Il est également essentiel que ces réunions se tiennent en personne. Un héritage malheureux de la pandémie est que de nombreux syndicats et organisations politiques continuent de tenir leurs réunions en ligne. Ces réunions en ligne ne font qu’atomiser et isoler davantage les membres du syndicat. Les réunions en ligne sont également plus facilement gérées de manière à ce que seuls les dirigeants puissent s’exprimer – comme nous l’avons vu lors de la récente grève des travailleurs de l’éducation en Ontario.

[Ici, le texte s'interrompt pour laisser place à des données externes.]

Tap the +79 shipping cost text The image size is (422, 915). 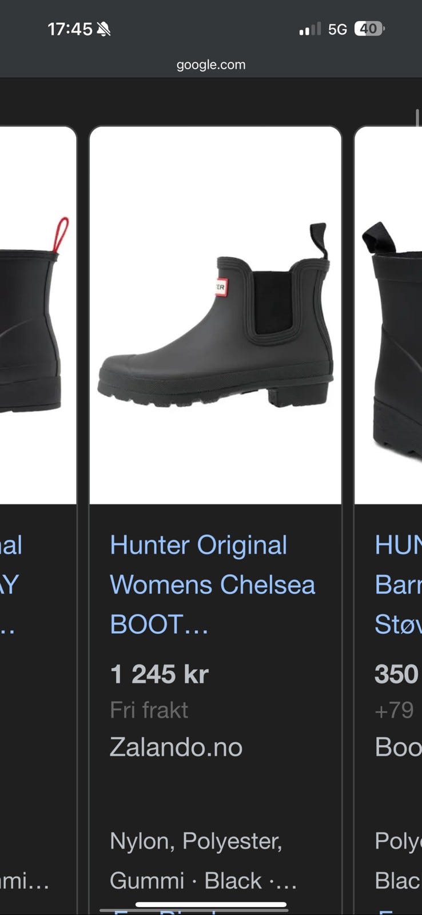[394, 710]
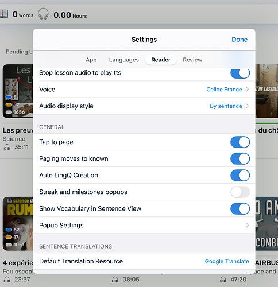Click the blue word-count badge showing 62
The height and width of the screenshot is (287, 278).
pyautogui.click(x=13, y=230)
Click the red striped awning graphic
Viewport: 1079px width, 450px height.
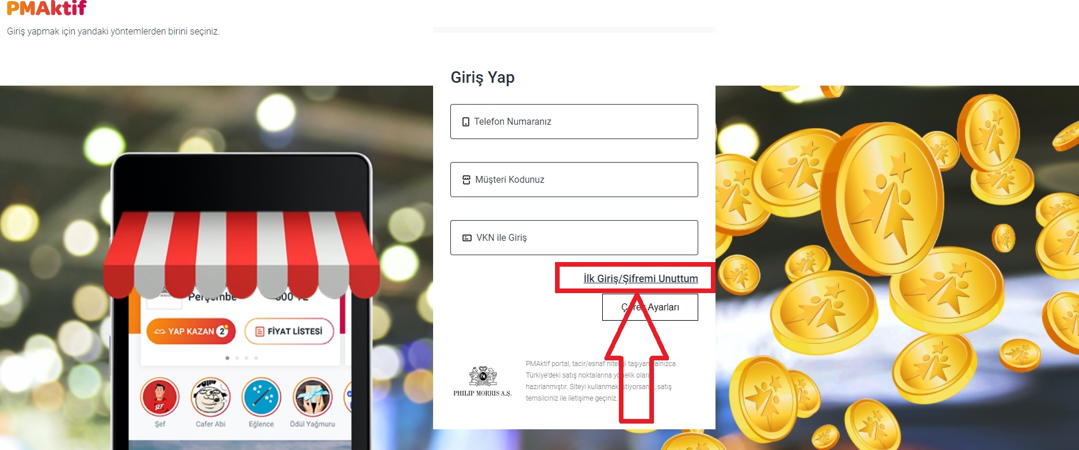(242, 253)
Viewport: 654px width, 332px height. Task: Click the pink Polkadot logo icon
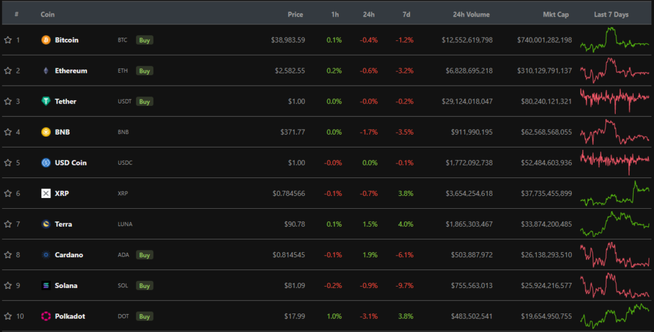pos(46,316)
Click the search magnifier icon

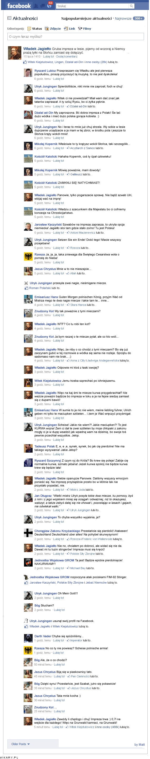(x=131, y=6)
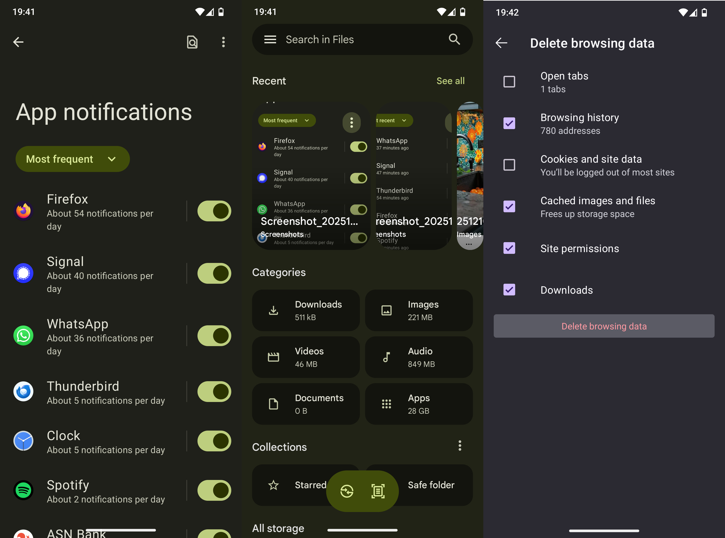Open the Collections overflow menu
The width and height of the screenshot is (725, 538).
coord(460,446)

Cela va à l’encontre de toutes les traditions de la démocratie ouvrière.

Les assemblées générales en personne restent à ce jour la meilleure méthode pour les travailleurs de s’exprimer, d’argumenter et de se convaincre mutuellement de quelle voie doit être suivie. Si les dirigeants pensent que leur entente est bonne, ils ne devraient avoir aucun problème à le défendre et à l’argumenter avec les membres du syndicat qui ont des questions ou qui ne sont pas d’accord.

Il a été rapporté que 96% des travailleurs qui pouvaient légalement faire grève sont allés sur les piquets de grève au cours des deux dernières semaines. Les travailleuses et travailleurs de l’AFPC ont perturbé les ports, manifesté sur la Colline du Parlement et résisté à un barrage médiatique incessant. Ils ont fait face à des amendes ridicules et à de l’intimidation. Mais ils bénéficient également d’un solide appui parmi la population en général. Nous ne pouvons pas laisser cette lutte se terminer par un contrat décevant et inférieur à l’inflation.

Votons « non »!

Poursuivons la lutte!

Pour des salaires supérieurs à l’inflation!